Protestors held mock funerals outside the Phoenix Capital, criticizing the law as a mandate for the racial profiling of Hispanics. The Mexican American Legal Defense and Education Fund promised constitutional lawsuits against the legislation that makes it a violation of state law to be in the United States illegally. Gov. Jan Brewer has five days to either veto the bill or sign it before it becomes law without her signature.

More than a dozen of the state’s religious groups are holding prayer vigils urging Gov. Brewer to veto the bill, saying the law imposes discriminatory racial profiling that will destroy families and drain the already strained budgets of the state’s law enforcement agencies. Mexico’s embassy accused the Arizona’s lawmakers of racial profiling.

After the Senate voted, the Catholic Diocese of Los Angeles’ Cardinal Roger Mahoney, blogged, "I can't imagine Arizonans now reverting to German Nazi and Russian Communist techniques whereby people are required to turn one another in to the authorities on any suspicion of documentation.”

Letters, phone calls and emails to Brewer’s office have been running 3-1 in favor of the immigration reform bill following the murder of an Arizona rancher by an illegal border crosser.
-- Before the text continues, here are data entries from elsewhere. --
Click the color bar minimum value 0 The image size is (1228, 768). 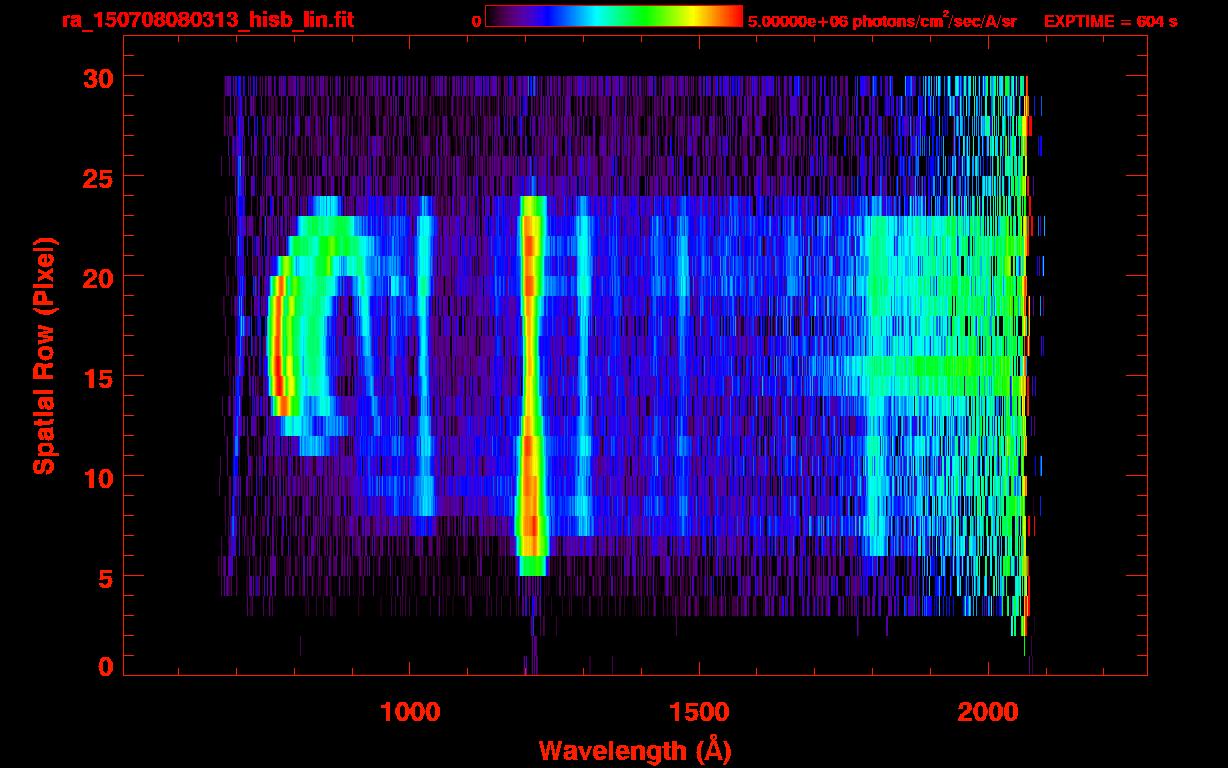point(476,21)
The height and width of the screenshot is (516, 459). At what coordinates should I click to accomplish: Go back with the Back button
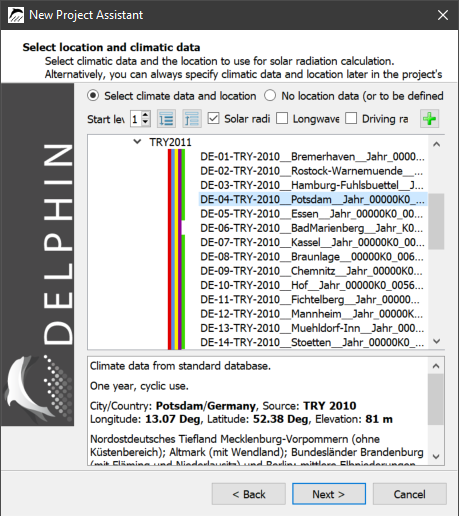(x=249, y=494)
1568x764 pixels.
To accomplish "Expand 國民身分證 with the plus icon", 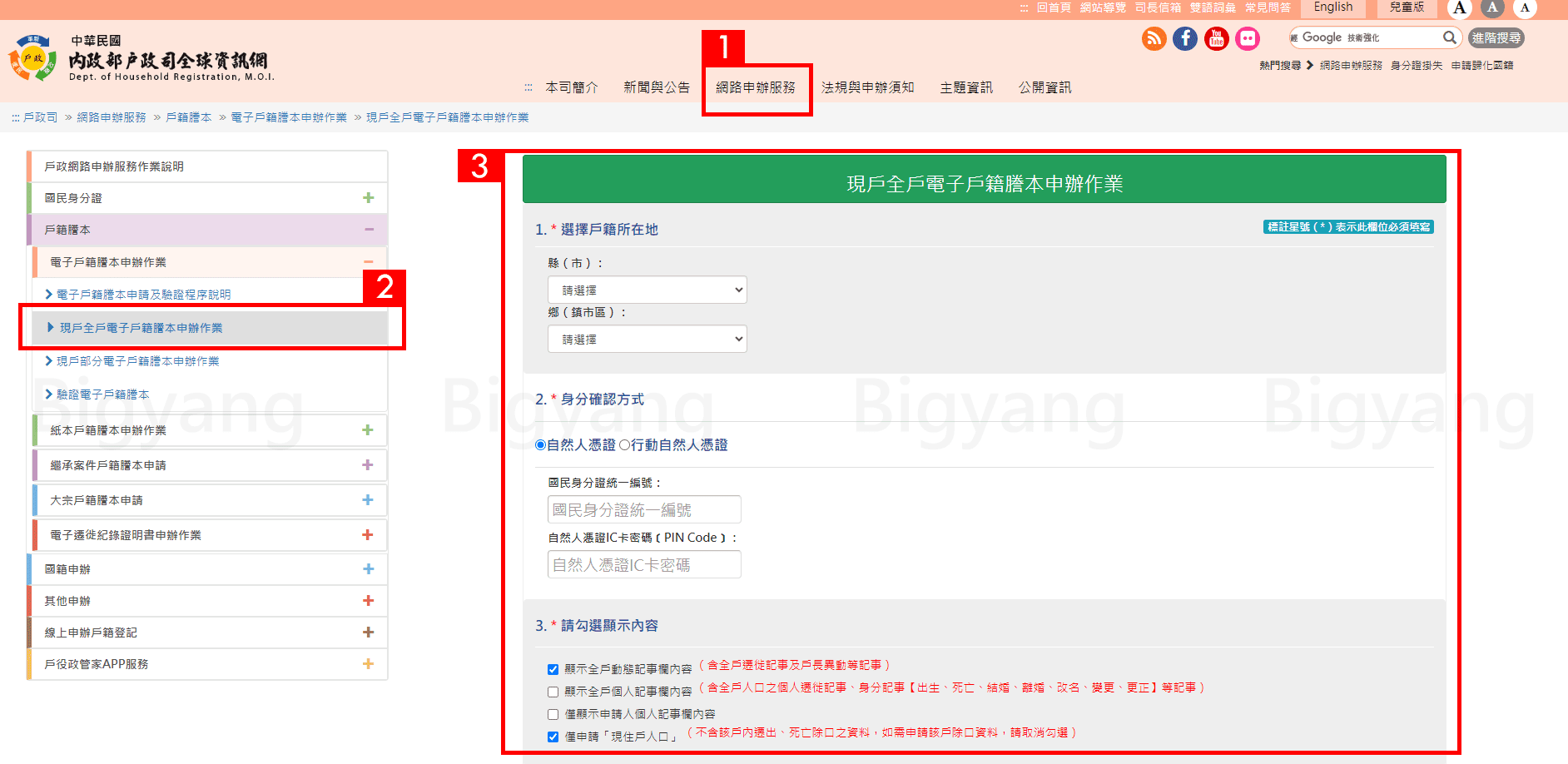I will coord(368,198).
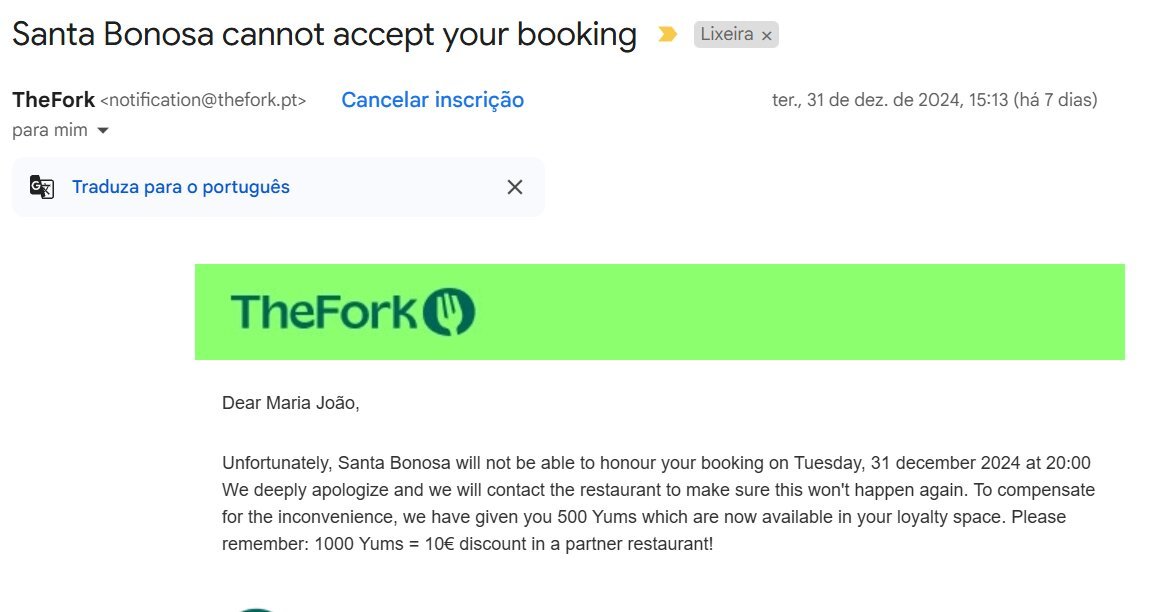Click the translate icon in the translation bar
The image size is (1160, 612).
42,187
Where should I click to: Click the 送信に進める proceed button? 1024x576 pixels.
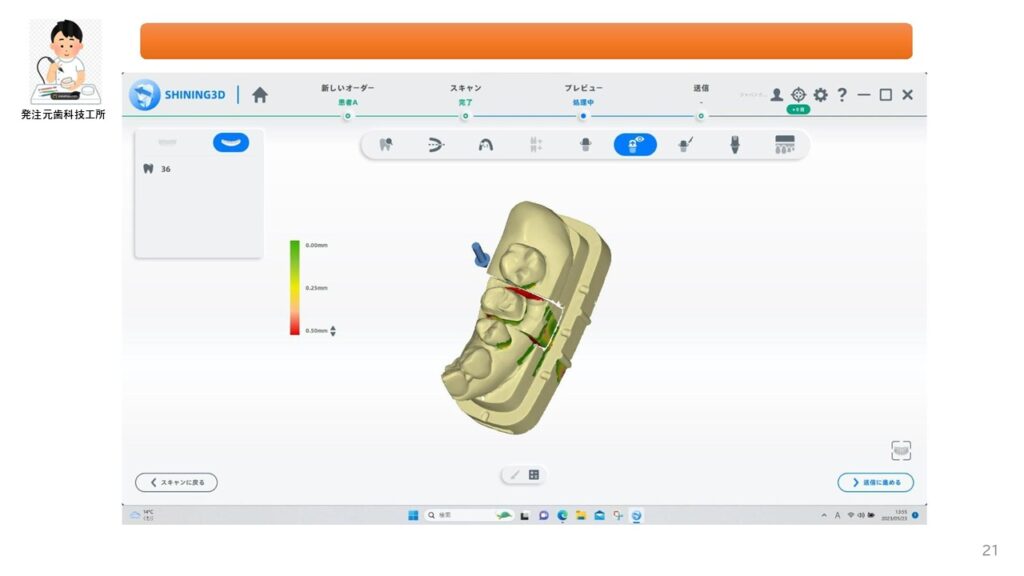(875, 482)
Supporters of the bill cite the need to stop the increasing violent crime, drug smuggling and reduce the states’ massive expenditures for costly public services linked to illegal immigration. Arizona has the nation's busiest border crossings and miles of remote, unsecured border. There are an estimated 460,000 illegal immigrants in the state.

Bishop Minerva G. Carcaño, of the Desert Southwest Conference, United Methodist Church, said the bill is intolerant and worries that Arizona’s move will “cause a domino effect across the nation” of states passing similar immigration enforcement policies.

“This bill goes a long way to bringing law and order to the state,” said state Sen. Al Melvin (R-Tucson).

The Phoenix Police Department’s officers union supports the new law, but an association of the state’s police chiefs opposes it because of increased costs and lack of manpower and facilities needed to enforce the law.

As the Arizona Legislature prepared to vote, Senators John McCain and Jon Kyl, both Arizona Republicans, introduced a ten-step plan in Washington, D.C., to beef up border security that includes sending 3,000 National Guard troops to the Mexican border, hiring more Border Patrol agents, increased aerial surveillance and fence construction. Although his office later said his comments were not an endorsement, McCain said the Arizona legislation is a “tool that I think needs to be used.”

“First we have to secure the border, McCain said. “If you want to enact some other reforms, how can that be effective when you have a porous border? It’s also a commentary on the frustration that our state Legislature has that the federal government has not fulfilled its constitutional responsibilities to secure our borders.”